CS 747: Programming Assignment 4

This assignment is meant to give you the experience of developing both agent and environment. Consequently it is more open-ended than your previous assignments. As a part of this assignment, you will implement the Windy Gridworld task given as Example 6.5 by Sutton and Barto (2018). You will program some agent-environment interactions, record your results, and present you interpretations. You can use any programming language of your choice for this assignment.

Tasks

  1. Implement Windy Gridworld as an episodic MDP. The core of your code will have to be a function (or functions) to obtain next state and reward for a given state and action. You can use your own function names and conventions.
  2. Implement a Sarsa(0) agent as described in the example, and obtain a baseline plot similar to the one accompanying the example (episodes against time steps). You can set learning and exploration rates as you see fit (just be sure to describe them in your report).
  3. Get another plot when King's moves are permitted (that is, 8 actions in total), as described in Exercise 6.9.
  4. Add stochasticity to the task as described in Exercise 6.10, and again plot the resulting performance of the Sarsa agent. Make sure you note down your convention for modeling corner cases.

In all your experiments, generate at least ten independent runs by varying the random seed. Plot the average statistic in the graphs.

Submission

You must submit:

  1. Your code for implementing the task and its variants;
  2. Code for your Sarsa agent;
  3. A script to run your simulations and gather data;
  4. Plots of your agent's performance;
  5. A README file describing how to run your code and obtain the plots; and
  6. A report presenting your observations from these experiments (as a pdf file).

Place all these items in a directory titled [rollno] (such as 1234567). You must then submit your [rollno] directory, compressed as [rollno].tar.gz (say 1234567.tar.gz). Before you upload the submission to Moodle, make sure you can successfully run your code on the departmental (sl2) machines.

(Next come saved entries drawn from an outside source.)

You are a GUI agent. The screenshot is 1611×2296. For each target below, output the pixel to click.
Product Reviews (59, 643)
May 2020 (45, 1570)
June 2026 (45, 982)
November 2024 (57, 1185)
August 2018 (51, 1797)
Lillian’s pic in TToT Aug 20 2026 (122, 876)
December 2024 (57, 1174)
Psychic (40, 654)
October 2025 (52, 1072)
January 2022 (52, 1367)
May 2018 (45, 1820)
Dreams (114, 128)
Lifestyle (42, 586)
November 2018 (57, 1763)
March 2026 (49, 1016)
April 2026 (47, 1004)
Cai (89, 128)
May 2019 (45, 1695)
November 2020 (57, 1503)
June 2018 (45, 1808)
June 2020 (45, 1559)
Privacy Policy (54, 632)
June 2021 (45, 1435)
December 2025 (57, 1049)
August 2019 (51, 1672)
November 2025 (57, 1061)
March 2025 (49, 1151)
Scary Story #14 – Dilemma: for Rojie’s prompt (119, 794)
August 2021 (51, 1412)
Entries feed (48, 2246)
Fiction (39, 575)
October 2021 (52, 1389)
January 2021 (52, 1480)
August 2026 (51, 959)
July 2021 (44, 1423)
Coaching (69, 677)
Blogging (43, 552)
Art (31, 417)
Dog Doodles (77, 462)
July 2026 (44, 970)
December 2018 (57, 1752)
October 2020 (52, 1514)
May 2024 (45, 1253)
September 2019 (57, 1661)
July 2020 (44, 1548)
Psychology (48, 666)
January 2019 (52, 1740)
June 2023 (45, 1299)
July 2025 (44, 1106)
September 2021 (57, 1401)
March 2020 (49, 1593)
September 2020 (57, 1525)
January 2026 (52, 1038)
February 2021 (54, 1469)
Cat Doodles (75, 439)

Convince yourself that the results obtained match your expectations. Feel free to be creative and use the simulation environment to test related hypotheses you might find interesting. Your observations (under 6) must explain the variations observed across the three task settings, and report any particular issues you encountered while experimenting with this task. Don't hesitate to include additional numbers or graphs.

Evaluation

Your marks will be divided roughly equally among the three tasks you have to implement, in each case determined by the plot and the accompanying observations.

The TAs and instructor may look at your source code and notes to corroborate the results obtained by your program, and may also call you to a face-to-face session to explain your code.

Deadline and Rules

Your submission is due by 11.55 p.m., Sunday, November 11. You are advised to finish working on your submission well in advance, keeping enough time to test it on the sl2 machines and upload to Moodle. Your submission will not be evaluated (and will be given a score of zero) if it is not received by the deadline.

Test your code on the sl2 machines even while you are developing it: do not postpone this step to the last minute. If your code requires any special libraries to run, it is your responsibility to get those libraries working on the sl2 machines (go through the CSE bug tracking system to make a request to the system administrators). Make sure that you upload the intended version of your code to Moodle (after uploading, download your submission and test it on the sl2 machines to make sure it is the correct version). You will not be allowed to alter your code in any way after the submission deadline. In short: your grade will be completely determined by your submission on Moodle at the time of the deadline. Play safe by having it uploaded and tested at least a few hours in advance.

You must work alone on this assignment. Do not share any code (whether yours or code you have found on the Internet) with your classmates. Do not discuss the design of your solution with anybody else. Do not see anybody else's code or report, either your colleagues' or from sites on the Internet that discuss Windy Gridworld.